┌─ Record list

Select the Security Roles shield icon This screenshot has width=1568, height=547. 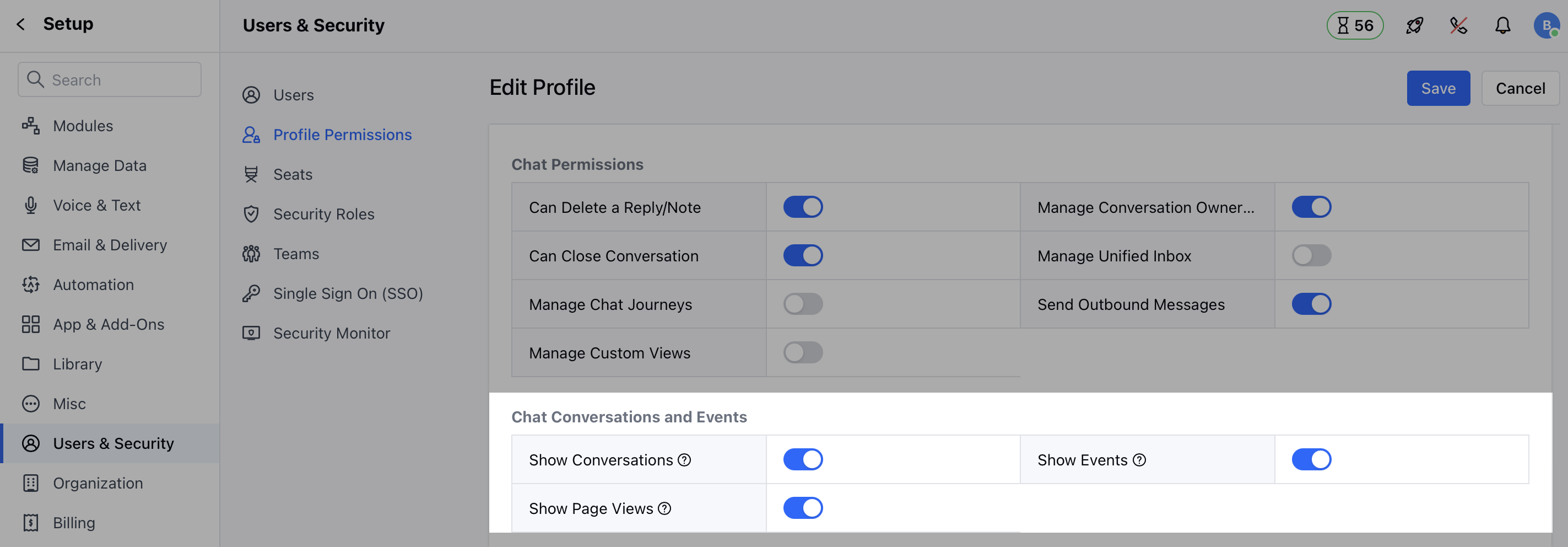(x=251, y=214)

└─
┌─ Record list

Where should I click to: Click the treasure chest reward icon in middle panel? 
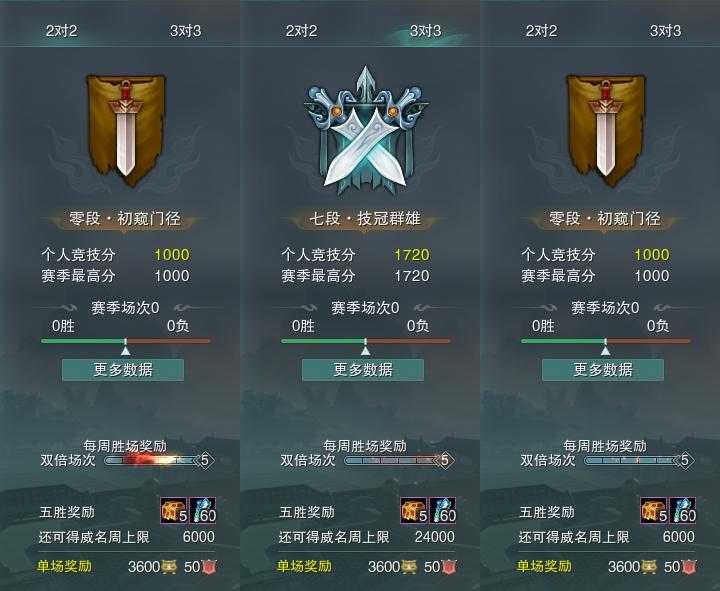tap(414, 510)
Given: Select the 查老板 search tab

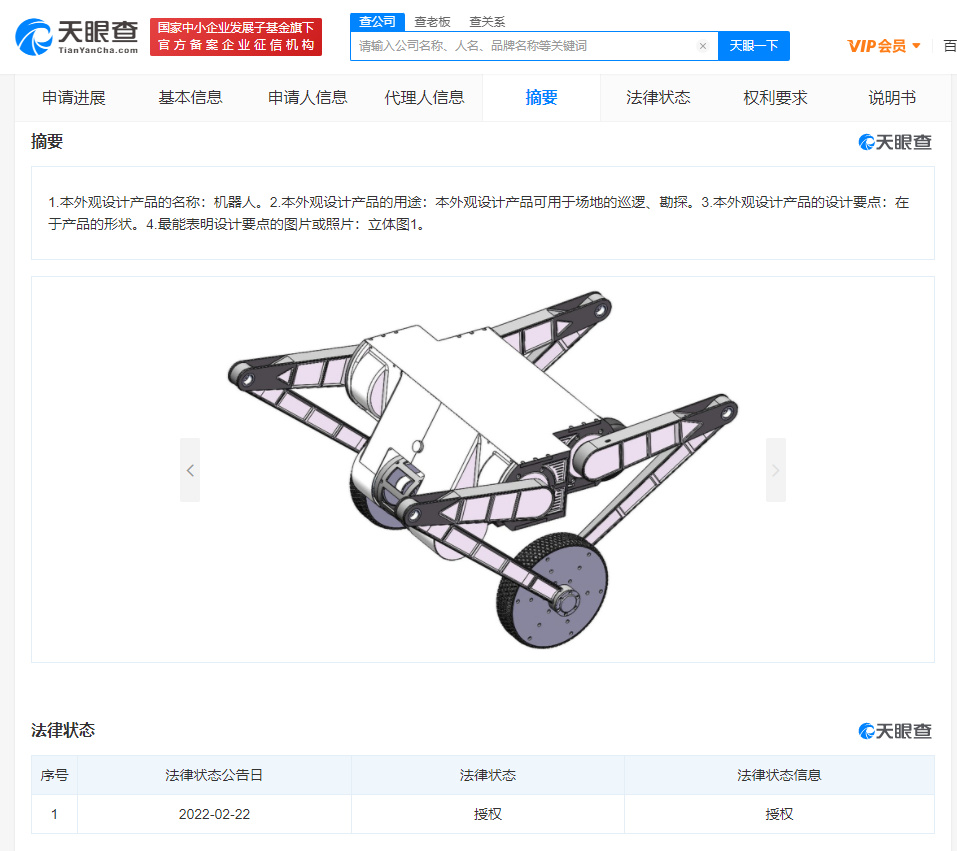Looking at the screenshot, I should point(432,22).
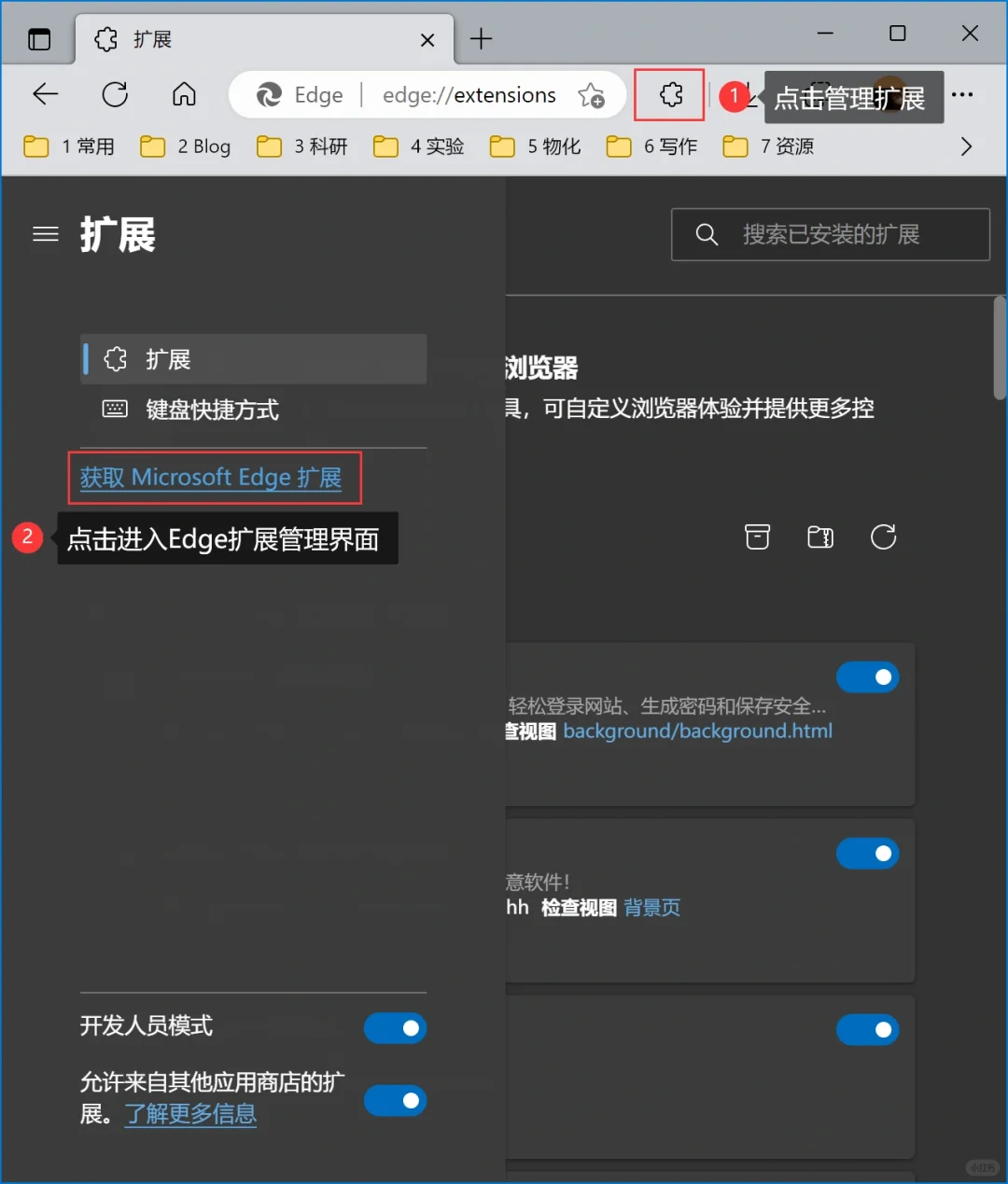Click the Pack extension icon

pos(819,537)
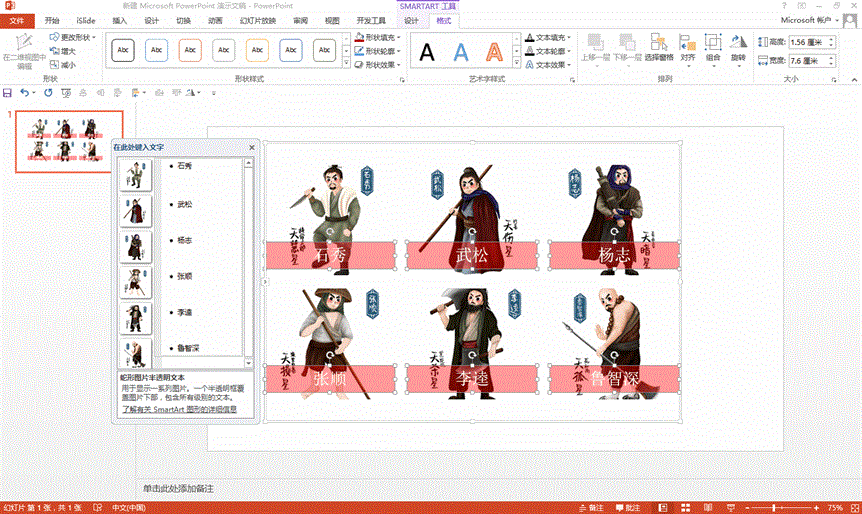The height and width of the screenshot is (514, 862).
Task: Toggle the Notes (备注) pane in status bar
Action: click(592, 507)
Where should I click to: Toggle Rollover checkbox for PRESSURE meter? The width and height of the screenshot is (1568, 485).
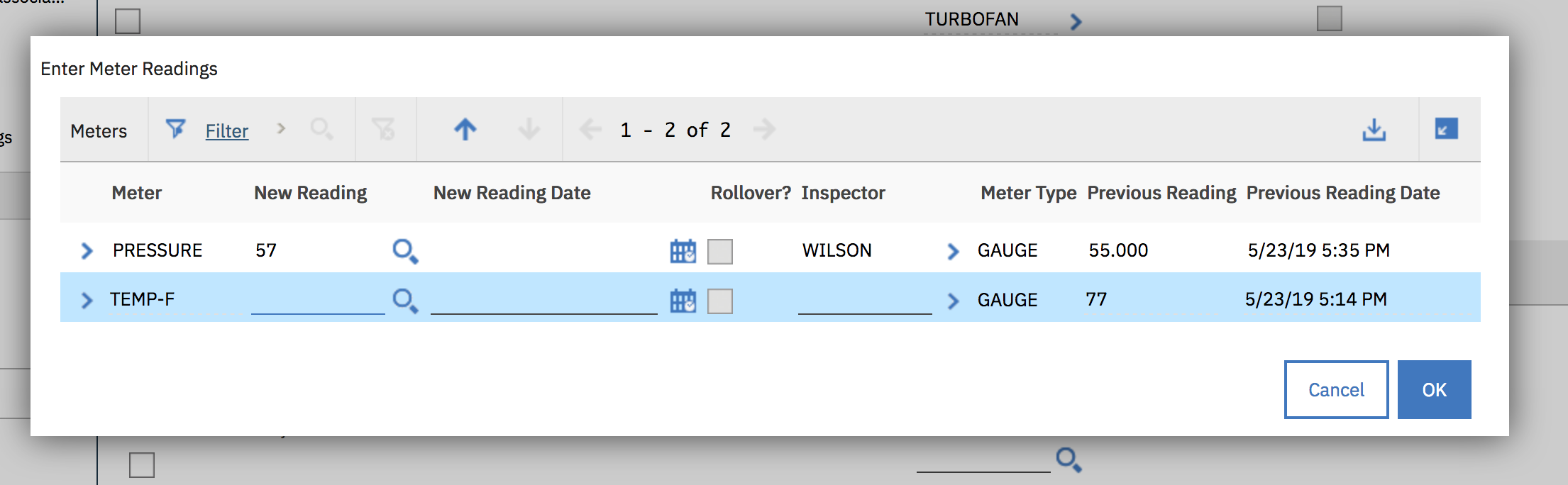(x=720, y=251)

└─

(Task instructions) Present the lines starting at the one containing "Where should I click to: Click" and ending at the one containing "(x=720, y=251)", both included, as a Markdown table with a "Row" column for the row number and a "Line" column for the line. Omit blank lines and leave the pictures out.

(Solved exercise)
| Row | Line |
|---|---|
| 1 | Where should I click to: Click the treasure chest reward icon in middle panel?  |
| 2 | tap(414, 510) |
| 3 | Given: Select the 查老板 search tab |
| 4 | Looking at the screenshot, I should point(432,22). |
| 5 | Click the Pack extension icon |
| 6 | pos(819,537) |
| 7 | The height and width of the screenshot is (514, 862). |
| 8 | Task: Toggle the Notes (备注) pane in status bar |
| 9 | Action: click(592, 507) |
| 10 | Where should I click to: Toggle Rollover checkbox for PRESSURE meter? The width and height of the screenshot is (1568, 485). |
| 11 | (x=720, y=251) |